Rewrite the data below, putting "Screen size" wherever "Screen dimensions" occurs and keeping everything else unchanged.

Word and element location data:
○ ○ ○ ○ ○ ○ ○

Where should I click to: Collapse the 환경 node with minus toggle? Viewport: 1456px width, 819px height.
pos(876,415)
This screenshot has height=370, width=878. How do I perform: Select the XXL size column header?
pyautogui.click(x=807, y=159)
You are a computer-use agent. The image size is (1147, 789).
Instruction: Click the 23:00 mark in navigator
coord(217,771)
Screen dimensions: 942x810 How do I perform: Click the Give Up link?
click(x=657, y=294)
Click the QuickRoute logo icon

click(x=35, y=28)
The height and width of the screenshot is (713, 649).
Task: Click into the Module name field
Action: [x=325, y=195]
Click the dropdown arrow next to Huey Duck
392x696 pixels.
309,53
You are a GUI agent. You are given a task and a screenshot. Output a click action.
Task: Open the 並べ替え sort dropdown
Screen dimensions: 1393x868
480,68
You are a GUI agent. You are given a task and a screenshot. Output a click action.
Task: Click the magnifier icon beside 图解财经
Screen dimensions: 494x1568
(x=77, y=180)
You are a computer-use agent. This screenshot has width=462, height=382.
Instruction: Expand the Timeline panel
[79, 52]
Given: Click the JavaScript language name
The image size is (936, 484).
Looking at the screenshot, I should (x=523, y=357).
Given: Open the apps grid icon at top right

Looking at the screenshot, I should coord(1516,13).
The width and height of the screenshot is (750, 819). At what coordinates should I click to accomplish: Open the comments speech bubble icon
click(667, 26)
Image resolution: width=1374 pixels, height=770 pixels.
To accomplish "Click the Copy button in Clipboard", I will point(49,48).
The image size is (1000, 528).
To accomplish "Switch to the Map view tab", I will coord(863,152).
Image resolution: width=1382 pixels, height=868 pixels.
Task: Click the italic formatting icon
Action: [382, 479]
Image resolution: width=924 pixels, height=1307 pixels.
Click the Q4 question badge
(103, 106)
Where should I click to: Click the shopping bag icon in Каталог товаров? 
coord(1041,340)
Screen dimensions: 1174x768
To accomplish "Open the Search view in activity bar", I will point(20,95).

○ ○ ○ ○ ○ ○ ○

Full response ->
Where should I click to: Collapse the 환경 node with minus toggle? Viewport: 1456px width, 819px height.
pos(876,415)
This screenshot has height=370, width=878. How do I perform: Select the XXL size column header?
pyautogui.click(x=807, y=159)
You are a computer-use agent. The image size is (1147, 789).
Instruction: Click the 23:00 mark in navigator
coord(217,771)
Screen size: 942x810 How do I perform: Click the Give Up link?
click(x=657, y=294)
Click the QuickRoute logo icon

click(x=35, y=28)
The height and width of the screenshot is (713, 649).
Task: Click into the Module name field
Action: [x=325, y=195]
Click the dropdown arrow next to Huey Duck
392x696 pixels.
309,53
You are a GUI agent. You are given a task and a screenshot. Output a click action.
Task: Open the 並べ替え sort dropdown
Screen size: 1393x868
480,68
You are a GUI agent. You are given a task and a screenshot. Output a click action.
Task: Click the magnifier icon beside 图解财经
Screen size: 494x1568
(x=77, y=180)
You are a computer-use agent. This screenshot has width=462, height=382.
Instruction: Expand the Timeline panel
[79, 52]
Given: Click the JavaScript language name
The image size is (936, 484).
Looking at the screenshot, I should (x=523, y=357).
Given: Open the apps grid icon at top right

Looking at the screenshot, I should coord(1516,13).
The width and height of the screenshot is (750, 819). At what coordinates should I click to accomplish: Open the comments speech bubble icon
click(667, 26)
Image resolution: width=1374 pixels, height=770 pixels.
To accomplish "Click the Copy button in Clipboard", I will point(49,48).
The image size is (1000, 528).
To accomplish "Switch to the Map view tab", I will coord(863,152).
Image resolution: width=1382 pixels, height=868 pixels.
Task: Click the italic formatting icon
Action: [382, 479]
Image resolution: width=924 pixels, height=1307 pixels.
Click the Q4 question badge
(103, 106)
Where should I click to: Click the shopping bag icon in Каталог товаров? 
coord(1041,340)
Screen size: 1174x768
To accomplish "Open the Search view in activity bar", I will point(20,95).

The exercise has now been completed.